The strong peak when adding another key/value pair to an immutable map with a size of 4 is probably because it switches to the normal scala.collection.immutable.HashMap
(and creating 4 tuples) after testing all keys:
// Implementation detail of scala.collection.immutable.Map4 override def updated [B1 >: B] (key: A, value: B1): Map[A, B1] = if (key == key1) new Map4(key1, value, key2, value2, key3, value3, key4, value4) else if (key == key2) new Map4(key1, value1, key2, value, key3, value3, key4, value4) else if (key == key3) new Map4(key1, value1, key2, value2, key3, value, key4, value4) else if (key == key4) new Map4(key1, value1, key2, value2, key3, value3, key4, value) else new HashMap + ((key1, value1), (key2, value2), (key3, value3), (key4, value4), (key, value)) def + [B1 >: B](kv: (A, B1)): Map[A, B1] = updated(kv._1, kv._2)
HashMap
The standard Java java.util.HashMap
is also interesting for Java programmers.
The measured read operations are:
run("contains true", "Checks that a map really contains a value.") { map => map.containsKey(0) } run("contains false", "Checks that a map really does not contain a value.") { map => map.containsKey(-999) } run("size", "Calculates the size of a map.") { map => map.size() }
At first glance containsKey
and size()
seem to be constant (as expected), but to be sure an additional benchmark with a larger n up to a 1000 was added:
Surprisingly all measured methods grow slowly with increasing size (contrary to the expected constant time behaviour) - this needs to be analyzed in detail.

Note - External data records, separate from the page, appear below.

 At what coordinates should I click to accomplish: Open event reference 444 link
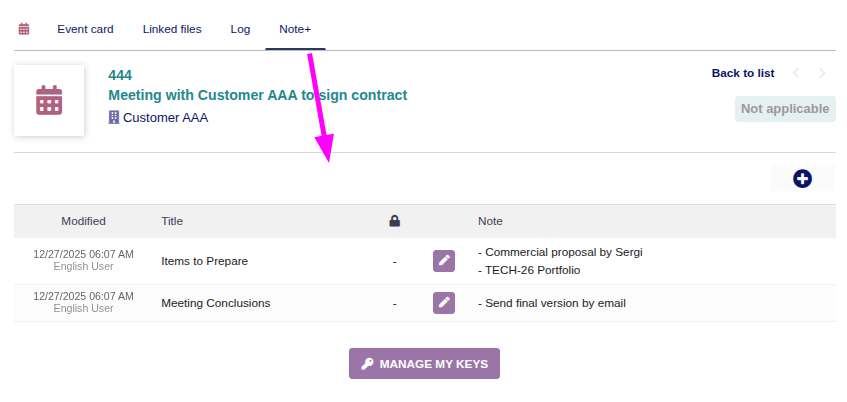tap(120, 75)
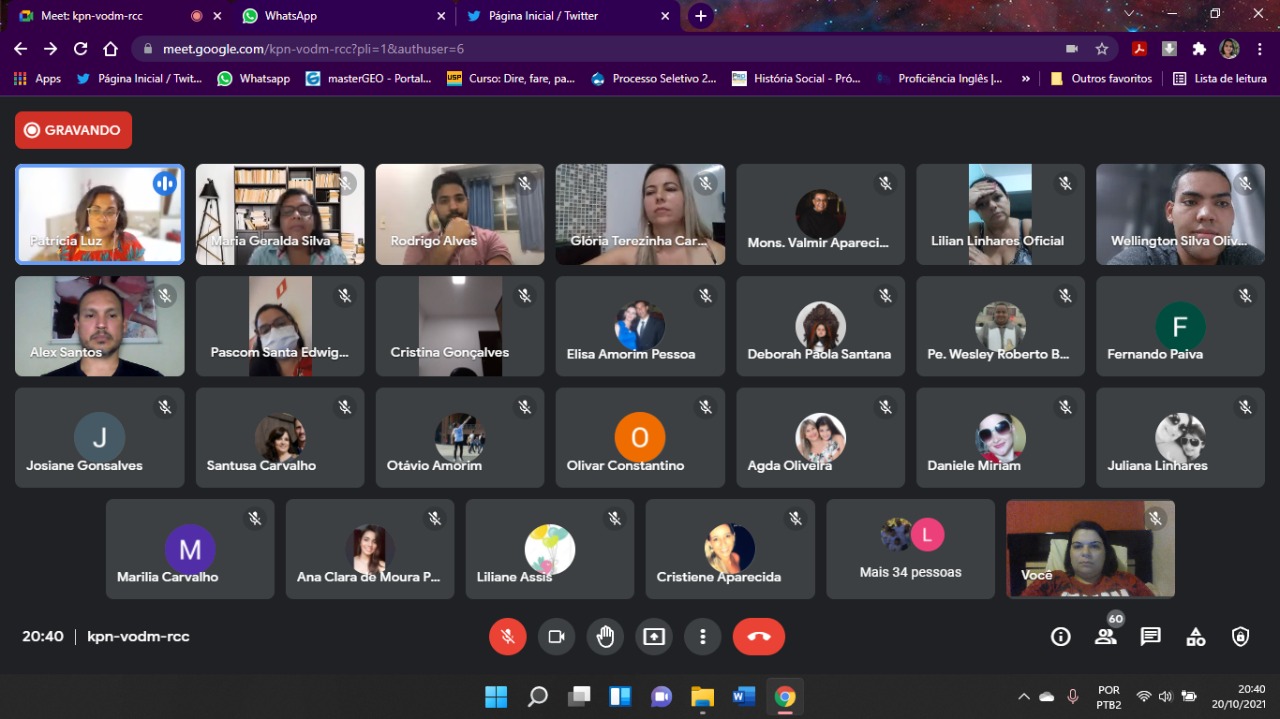The width and height of the screenshot is (1280, 719).
Task: Open the Outros favoritos bookmarks folder
Action: tap(1101, 79)
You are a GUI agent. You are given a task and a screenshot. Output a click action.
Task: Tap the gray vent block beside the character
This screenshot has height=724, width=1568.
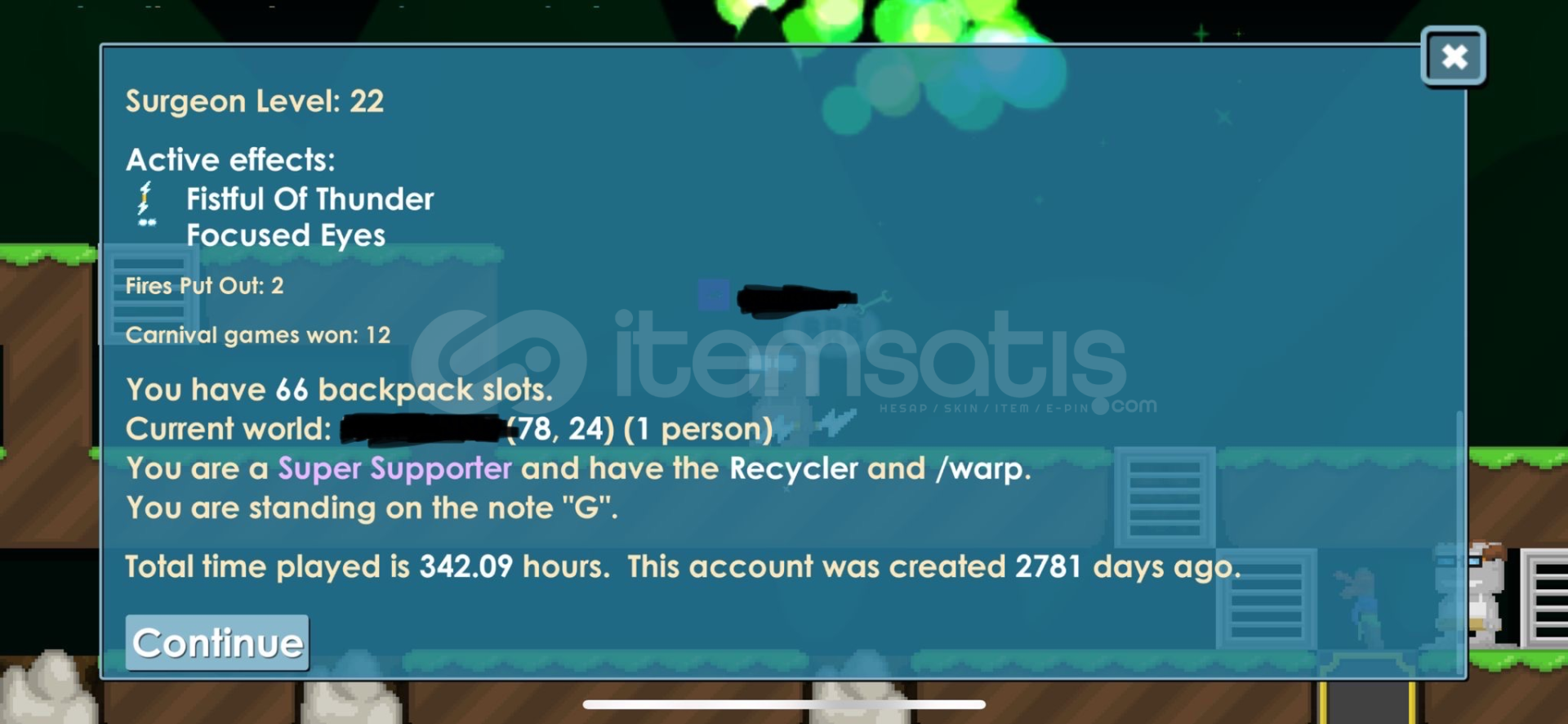coord(1544,598)
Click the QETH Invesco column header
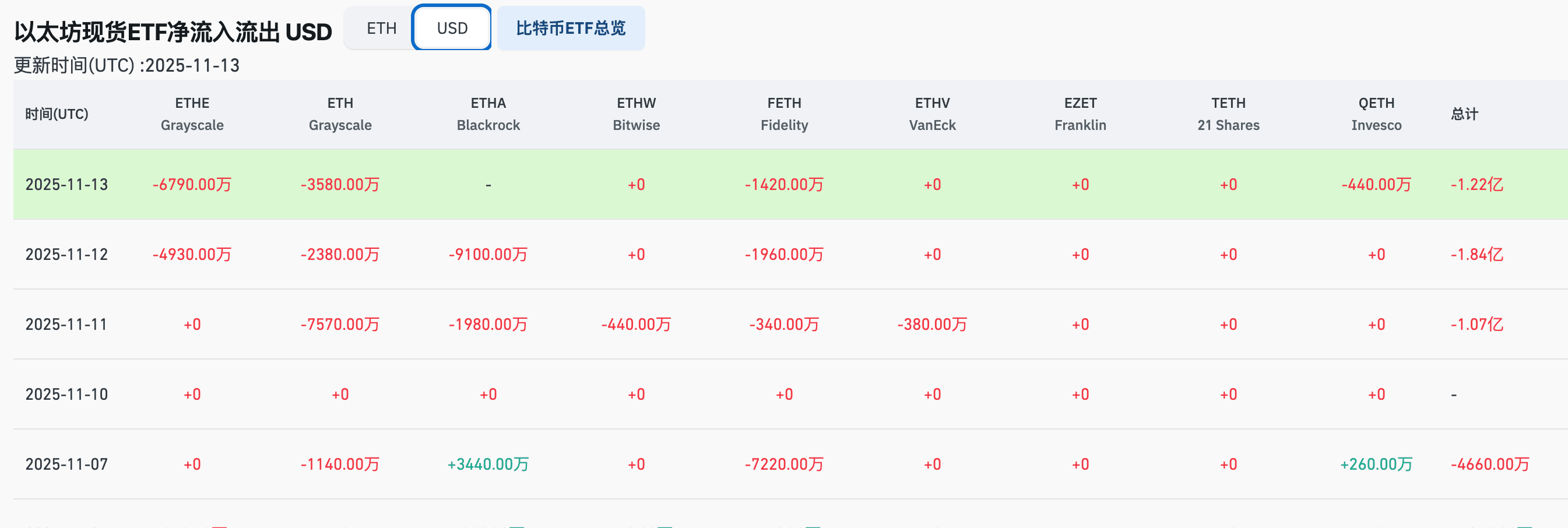 pyautogui.click(x=1376, y=114)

A look at the details of this suite shows that actually all measured elapsed times are either 0.00000 ms or 0.00038 ms and the apparent increase with growing size is purely a statistical side effect. Obviously this benchmark is at the low end of measurement accuracy.
The measured write operations are:
run("put", "Adds a new entry to a map.") { map => map.put(-1, "X-1") } run("remove", "Removes an existing entry from a map.") { map => map.remove(0) } run("clear", "Removes all entries from a map.") { map => map.clear() }
put()
and remove()
are reasonably constant, albeit they grow very slowly with increasing size.
I was very surprised to see that the clear()
method is not constant time. A quick look at the implementation shows that it is linear with the number of entries.
// Implementation of java.util.HashMap.clear() public void clear() { modCount++; Entry[] tab = table; for (int i = 0; i < tab.length; i++) tab[i] = null; size = 0; }
ConcurrentHashMap
The behaviour of java.util.concurrent.ConcurrentHashMap
is very similar to HashMap
(slightly slower).
Pattern Matching
Pattern matching is a very nice and powerful feature of Scala.
This benchmark tests only the simplest case of pattern matching and compares them with a comparable if-else cascade.
run("match 1", "Matches the 1st pattern with a literal integer value.") { seq => for (value <- seq) { value match { case 1 => "one" case _ => "anything" } } } run("if 1", "Matches the 1st if in an if-else cascade with integer values.") { seq => for (value <- seq) { if (value == 1) "one" else "anything" } } run("match 5", "Matches the 5th pattern with a literal integer value.") { seq => for (value <- seq) { value match { case 1 => "one" case 2 => "two" case 3 => "three" case 4 => "four" case 5 => "five" case _ => "anything" } } } run("if 5", "Matches the 5th if in an if-else cascade with integer values.") { seq => for (value <- seq) { if (value == 1) "one" else if (value == 2) "two" else if (value == 3) "three" else if (value == 4) "four" else if (value == 5) "five" else "anything" } }
As you see, simple pattern matching and the if-else cascade have comparable speed.